Pierre Moscovici, European Commissioner for Economic and Financial Affairs, Taxation and Customs, has urged EU member states to tighten up VAT collection after new figures showed €168 billion was lost in 2013.


The study, which is published yearly by the European Commission (EC), showed that Finland has retained its title as the EU member state with the lowest level of VAT leakage while Romania, despite improvements, has remained the worst, with a ‘VAT gap’ 10 times higher than that of Finland.

“This important study highlights once again the need for further reform in VAT collection systems across the EU,” said Moscovici.

The ‘VAT gap’ is the difference between the amount of VAT collected and the VAT total tax liability (VTTL) – the estimated amount of VAT collectible in a jurisdiction, taking into account national rates and legislation.

The VAT gap figure for the EU has increased year-on-year since the EC started conducting analysis and publishing a survey of the findings in 2013.

“I urge member states to take the steps needed to fight tax evasion and tax fraud at all levels,” said Moscovici. “This remains a burning issue and is at the top of this Commission's agenda.”

vat-gap-graph.png

Revision of figures

This year’s analysis showed a significant change to the way the data is gathered, and with it a revision of last year’s figures – which had shown the Netherlands to be the best VAT collectors in the EU.

The revision puts 2012’s VAT gap at €165 billion, down from the €177 billion initial estimate.

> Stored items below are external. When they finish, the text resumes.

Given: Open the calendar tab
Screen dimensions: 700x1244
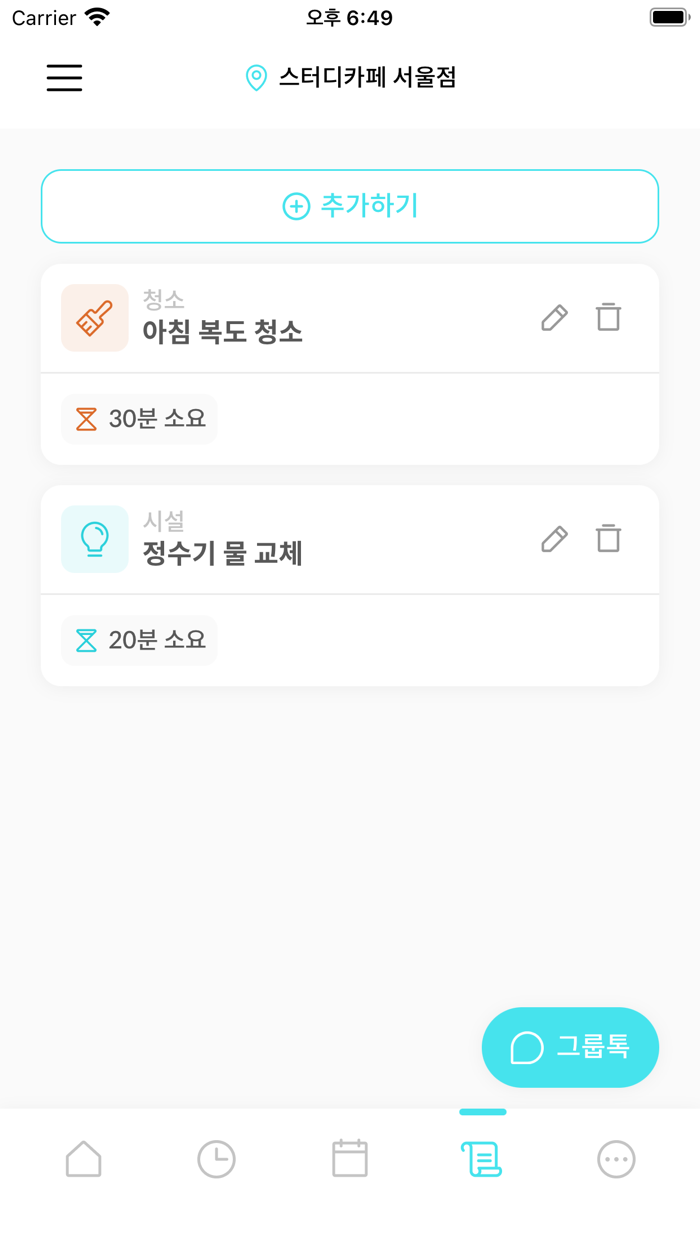Looking at the screenshot, I should click(x=349, y=1157).
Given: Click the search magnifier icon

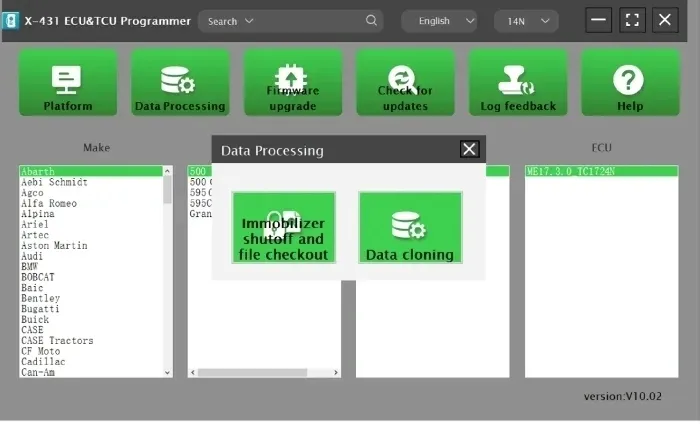Looking at the screenshot, I should [371, 21].
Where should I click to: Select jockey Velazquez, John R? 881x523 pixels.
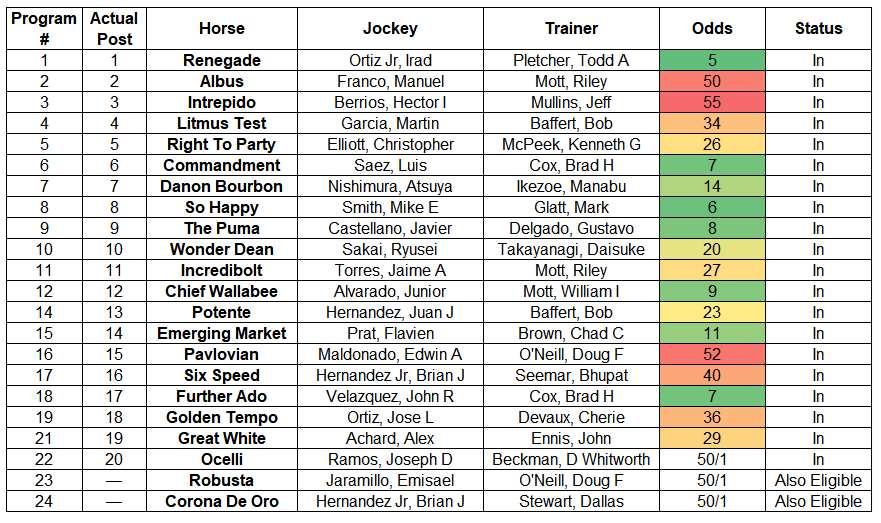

It also puts Finland on top of the VAT collection table, with an impressively low VAT gap of 2.9%. In light of that figure, the increase of its VAT gap to 4.1% is something the authorities will want to address.

“The estimates for various components of the VTTL and consequently of the VAT gap for the years 2009-2012 have been revised (compared to the 2014 Report) on account of a number of factors,” said the report.

The most significant factor contributing to the changes was a downward revision of the VTTL for France, which decreased the estimated VAT gap by some €10 billion. New, unpublished information on the applicability of reduced- and super-reduced rates shows France has a narrower VAT base than previously thought.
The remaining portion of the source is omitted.